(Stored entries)
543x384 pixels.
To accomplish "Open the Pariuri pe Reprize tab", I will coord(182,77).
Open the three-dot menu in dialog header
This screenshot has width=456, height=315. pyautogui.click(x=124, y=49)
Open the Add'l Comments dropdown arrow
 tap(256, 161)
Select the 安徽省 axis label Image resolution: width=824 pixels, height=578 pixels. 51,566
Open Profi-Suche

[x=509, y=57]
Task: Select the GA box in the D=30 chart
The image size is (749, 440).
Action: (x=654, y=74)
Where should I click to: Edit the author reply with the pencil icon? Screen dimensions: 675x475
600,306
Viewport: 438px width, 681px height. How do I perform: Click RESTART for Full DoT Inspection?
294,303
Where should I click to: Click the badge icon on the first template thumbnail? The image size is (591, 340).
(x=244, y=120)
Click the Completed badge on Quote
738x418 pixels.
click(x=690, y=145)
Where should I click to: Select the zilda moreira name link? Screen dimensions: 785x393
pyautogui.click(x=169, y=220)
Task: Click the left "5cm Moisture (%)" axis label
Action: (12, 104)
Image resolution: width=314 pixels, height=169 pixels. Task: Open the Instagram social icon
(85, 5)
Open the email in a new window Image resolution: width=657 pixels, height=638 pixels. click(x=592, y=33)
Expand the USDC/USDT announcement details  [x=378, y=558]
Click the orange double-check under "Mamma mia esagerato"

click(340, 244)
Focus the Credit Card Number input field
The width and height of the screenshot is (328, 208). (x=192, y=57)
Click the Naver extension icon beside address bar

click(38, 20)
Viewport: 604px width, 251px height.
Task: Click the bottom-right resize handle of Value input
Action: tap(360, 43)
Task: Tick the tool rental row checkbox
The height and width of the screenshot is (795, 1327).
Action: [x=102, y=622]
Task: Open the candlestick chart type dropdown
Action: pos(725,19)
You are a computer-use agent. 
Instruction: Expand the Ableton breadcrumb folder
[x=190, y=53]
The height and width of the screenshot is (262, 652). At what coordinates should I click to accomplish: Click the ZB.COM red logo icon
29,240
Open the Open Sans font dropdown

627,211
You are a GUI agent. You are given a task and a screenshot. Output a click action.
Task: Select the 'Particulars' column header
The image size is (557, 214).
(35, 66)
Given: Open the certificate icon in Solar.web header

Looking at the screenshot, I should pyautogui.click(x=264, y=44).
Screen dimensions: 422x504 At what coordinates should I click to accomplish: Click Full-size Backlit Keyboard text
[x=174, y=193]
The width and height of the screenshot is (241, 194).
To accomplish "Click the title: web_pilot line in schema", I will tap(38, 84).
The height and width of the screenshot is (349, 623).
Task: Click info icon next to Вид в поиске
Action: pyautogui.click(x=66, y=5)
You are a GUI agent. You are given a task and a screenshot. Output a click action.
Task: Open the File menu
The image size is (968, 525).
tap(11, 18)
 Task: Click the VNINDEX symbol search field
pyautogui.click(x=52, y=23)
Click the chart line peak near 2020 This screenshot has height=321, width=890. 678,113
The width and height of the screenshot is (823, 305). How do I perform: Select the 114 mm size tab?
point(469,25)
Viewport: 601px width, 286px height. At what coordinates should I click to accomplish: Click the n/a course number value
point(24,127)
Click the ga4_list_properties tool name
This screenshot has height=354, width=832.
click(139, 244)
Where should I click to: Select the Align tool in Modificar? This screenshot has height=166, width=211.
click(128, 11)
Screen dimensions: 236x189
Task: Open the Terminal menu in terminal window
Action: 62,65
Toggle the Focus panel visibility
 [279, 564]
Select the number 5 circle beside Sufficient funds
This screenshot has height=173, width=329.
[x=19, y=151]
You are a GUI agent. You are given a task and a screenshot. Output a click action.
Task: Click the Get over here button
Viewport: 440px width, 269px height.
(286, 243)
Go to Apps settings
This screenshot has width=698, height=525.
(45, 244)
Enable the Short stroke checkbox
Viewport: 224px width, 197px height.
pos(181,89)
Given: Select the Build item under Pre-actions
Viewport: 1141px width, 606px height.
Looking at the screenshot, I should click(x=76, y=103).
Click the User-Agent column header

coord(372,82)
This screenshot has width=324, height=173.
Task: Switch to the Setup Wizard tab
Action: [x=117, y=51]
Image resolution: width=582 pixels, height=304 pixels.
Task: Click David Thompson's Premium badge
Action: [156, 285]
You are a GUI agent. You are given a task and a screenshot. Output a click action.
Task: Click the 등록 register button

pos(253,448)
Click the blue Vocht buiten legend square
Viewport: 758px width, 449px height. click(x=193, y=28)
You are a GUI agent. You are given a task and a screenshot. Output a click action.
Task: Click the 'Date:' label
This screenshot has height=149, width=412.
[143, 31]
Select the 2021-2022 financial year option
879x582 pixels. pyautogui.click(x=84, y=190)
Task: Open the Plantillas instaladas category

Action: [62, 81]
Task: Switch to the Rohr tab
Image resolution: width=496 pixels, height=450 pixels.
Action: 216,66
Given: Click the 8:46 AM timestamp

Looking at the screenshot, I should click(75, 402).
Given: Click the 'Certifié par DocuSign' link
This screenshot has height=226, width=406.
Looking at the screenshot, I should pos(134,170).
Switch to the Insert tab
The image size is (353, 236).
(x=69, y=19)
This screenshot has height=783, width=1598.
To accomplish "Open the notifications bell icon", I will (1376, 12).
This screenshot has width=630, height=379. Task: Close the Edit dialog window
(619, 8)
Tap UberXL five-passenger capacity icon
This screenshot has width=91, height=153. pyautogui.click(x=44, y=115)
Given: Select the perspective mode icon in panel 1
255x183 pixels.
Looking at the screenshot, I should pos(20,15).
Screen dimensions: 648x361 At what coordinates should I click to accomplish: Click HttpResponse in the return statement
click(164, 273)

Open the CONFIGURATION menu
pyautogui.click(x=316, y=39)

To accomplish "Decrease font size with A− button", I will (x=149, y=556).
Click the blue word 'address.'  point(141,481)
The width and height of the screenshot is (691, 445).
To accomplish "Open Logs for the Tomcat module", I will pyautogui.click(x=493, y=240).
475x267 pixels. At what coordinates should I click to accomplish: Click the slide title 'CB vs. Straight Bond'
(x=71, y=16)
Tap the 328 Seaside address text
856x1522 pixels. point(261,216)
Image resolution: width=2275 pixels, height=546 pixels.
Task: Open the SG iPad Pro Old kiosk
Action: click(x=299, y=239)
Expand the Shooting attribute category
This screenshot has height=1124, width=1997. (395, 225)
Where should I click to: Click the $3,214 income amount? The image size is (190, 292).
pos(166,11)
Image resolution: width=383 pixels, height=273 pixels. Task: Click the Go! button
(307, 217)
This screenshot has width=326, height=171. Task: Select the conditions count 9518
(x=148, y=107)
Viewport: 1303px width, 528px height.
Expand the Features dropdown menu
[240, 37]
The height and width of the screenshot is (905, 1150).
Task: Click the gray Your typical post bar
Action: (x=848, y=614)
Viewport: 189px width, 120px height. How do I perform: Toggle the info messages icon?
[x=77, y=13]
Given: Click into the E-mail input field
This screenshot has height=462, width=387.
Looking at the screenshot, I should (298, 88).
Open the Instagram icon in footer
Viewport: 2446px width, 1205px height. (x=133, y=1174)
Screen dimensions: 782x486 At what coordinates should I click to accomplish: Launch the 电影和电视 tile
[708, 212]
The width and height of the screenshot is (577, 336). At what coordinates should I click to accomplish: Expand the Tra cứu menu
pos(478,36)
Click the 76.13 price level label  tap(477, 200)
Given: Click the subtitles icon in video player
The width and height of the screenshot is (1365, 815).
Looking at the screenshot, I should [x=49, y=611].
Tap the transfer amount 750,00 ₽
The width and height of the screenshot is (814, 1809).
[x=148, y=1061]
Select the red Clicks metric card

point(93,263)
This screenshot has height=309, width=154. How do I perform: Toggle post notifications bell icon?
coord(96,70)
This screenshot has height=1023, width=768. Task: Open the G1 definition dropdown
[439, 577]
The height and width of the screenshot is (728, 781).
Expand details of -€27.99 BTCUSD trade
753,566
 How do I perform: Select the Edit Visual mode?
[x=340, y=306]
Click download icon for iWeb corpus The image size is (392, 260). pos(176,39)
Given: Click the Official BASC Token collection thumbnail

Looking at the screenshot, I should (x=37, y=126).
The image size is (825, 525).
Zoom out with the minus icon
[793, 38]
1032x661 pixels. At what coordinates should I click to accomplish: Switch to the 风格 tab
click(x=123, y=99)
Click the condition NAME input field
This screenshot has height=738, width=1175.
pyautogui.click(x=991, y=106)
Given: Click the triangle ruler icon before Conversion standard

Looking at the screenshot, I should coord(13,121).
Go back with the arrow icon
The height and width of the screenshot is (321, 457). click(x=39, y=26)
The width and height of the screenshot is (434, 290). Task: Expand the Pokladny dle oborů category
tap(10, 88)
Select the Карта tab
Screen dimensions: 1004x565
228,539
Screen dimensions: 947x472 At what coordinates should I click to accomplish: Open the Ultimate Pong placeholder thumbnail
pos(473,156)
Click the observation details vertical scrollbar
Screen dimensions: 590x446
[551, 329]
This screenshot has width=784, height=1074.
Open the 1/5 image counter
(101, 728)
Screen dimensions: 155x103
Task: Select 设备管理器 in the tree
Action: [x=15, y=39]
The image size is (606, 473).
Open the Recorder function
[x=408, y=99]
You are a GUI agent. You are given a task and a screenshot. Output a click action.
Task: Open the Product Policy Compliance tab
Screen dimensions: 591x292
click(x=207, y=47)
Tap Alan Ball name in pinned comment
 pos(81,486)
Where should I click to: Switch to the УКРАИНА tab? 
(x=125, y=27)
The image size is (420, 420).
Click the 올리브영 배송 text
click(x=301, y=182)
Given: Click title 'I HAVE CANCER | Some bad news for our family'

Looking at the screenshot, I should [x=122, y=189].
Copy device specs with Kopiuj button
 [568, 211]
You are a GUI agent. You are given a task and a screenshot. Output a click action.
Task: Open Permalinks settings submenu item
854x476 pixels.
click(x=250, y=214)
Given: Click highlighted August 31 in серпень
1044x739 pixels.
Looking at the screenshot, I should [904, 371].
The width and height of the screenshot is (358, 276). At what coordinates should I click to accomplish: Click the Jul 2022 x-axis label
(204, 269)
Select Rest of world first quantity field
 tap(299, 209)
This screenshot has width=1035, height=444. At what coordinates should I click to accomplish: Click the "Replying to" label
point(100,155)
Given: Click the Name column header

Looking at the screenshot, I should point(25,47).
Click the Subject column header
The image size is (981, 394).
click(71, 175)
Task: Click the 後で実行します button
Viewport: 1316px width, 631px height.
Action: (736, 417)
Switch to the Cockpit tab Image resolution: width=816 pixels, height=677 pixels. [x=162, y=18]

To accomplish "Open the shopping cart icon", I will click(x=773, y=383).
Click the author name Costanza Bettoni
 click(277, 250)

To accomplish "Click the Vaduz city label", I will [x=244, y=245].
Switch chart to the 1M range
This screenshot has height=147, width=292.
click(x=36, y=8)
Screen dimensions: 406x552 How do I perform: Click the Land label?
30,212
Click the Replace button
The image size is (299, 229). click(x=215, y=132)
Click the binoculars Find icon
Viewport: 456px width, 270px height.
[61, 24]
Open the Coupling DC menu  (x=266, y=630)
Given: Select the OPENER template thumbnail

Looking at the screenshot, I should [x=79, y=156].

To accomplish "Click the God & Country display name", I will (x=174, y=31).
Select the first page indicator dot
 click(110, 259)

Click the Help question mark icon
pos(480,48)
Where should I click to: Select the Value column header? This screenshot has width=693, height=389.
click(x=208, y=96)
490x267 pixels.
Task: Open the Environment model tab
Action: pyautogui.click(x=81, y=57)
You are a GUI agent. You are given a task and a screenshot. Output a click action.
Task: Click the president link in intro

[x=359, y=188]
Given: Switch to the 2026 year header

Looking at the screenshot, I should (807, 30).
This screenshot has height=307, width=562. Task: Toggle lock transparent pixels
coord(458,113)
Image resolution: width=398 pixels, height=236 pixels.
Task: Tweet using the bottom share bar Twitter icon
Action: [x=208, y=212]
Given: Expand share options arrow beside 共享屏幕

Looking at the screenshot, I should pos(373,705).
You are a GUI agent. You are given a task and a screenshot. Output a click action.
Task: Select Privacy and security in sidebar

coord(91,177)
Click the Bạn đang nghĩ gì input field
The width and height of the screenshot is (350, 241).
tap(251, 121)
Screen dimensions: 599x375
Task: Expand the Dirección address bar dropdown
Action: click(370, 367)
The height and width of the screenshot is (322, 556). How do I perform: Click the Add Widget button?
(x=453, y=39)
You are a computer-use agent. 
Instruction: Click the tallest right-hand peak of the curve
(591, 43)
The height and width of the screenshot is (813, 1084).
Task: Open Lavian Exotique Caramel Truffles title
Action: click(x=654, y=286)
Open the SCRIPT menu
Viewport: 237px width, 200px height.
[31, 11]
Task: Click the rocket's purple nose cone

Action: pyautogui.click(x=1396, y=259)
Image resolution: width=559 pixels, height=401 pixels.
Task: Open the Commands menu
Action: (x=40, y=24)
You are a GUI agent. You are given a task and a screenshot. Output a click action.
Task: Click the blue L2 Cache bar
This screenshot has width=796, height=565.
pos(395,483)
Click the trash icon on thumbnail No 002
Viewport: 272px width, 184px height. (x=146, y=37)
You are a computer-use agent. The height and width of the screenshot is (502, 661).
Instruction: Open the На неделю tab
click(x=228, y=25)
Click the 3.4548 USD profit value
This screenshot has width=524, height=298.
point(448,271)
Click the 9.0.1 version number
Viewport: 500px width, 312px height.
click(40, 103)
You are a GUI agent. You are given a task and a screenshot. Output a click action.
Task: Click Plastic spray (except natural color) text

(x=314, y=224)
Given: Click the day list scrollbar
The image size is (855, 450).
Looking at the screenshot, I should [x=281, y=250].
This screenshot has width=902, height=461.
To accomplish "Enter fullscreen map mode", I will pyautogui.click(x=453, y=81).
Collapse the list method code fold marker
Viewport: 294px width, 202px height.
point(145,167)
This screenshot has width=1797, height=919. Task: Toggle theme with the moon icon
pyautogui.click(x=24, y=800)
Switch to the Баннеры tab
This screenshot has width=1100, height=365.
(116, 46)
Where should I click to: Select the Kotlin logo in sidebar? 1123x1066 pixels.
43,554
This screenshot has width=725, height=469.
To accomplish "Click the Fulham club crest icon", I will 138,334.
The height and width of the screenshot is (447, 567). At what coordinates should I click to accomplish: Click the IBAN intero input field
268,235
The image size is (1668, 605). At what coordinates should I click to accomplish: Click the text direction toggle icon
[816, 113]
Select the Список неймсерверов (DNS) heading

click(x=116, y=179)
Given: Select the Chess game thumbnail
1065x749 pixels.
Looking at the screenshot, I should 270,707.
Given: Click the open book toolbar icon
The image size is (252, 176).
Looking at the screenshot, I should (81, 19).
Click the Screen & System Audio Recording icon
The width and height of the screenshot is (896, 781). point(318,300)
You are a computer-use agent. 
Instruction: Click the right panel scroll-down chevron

ACTIVITY — Go line by line through the data above and report each one that holds the string "item".

EXERCISE RESULT —
Given: Select the Build item under Pre-actions
Task: Open Permalinks settings submenu item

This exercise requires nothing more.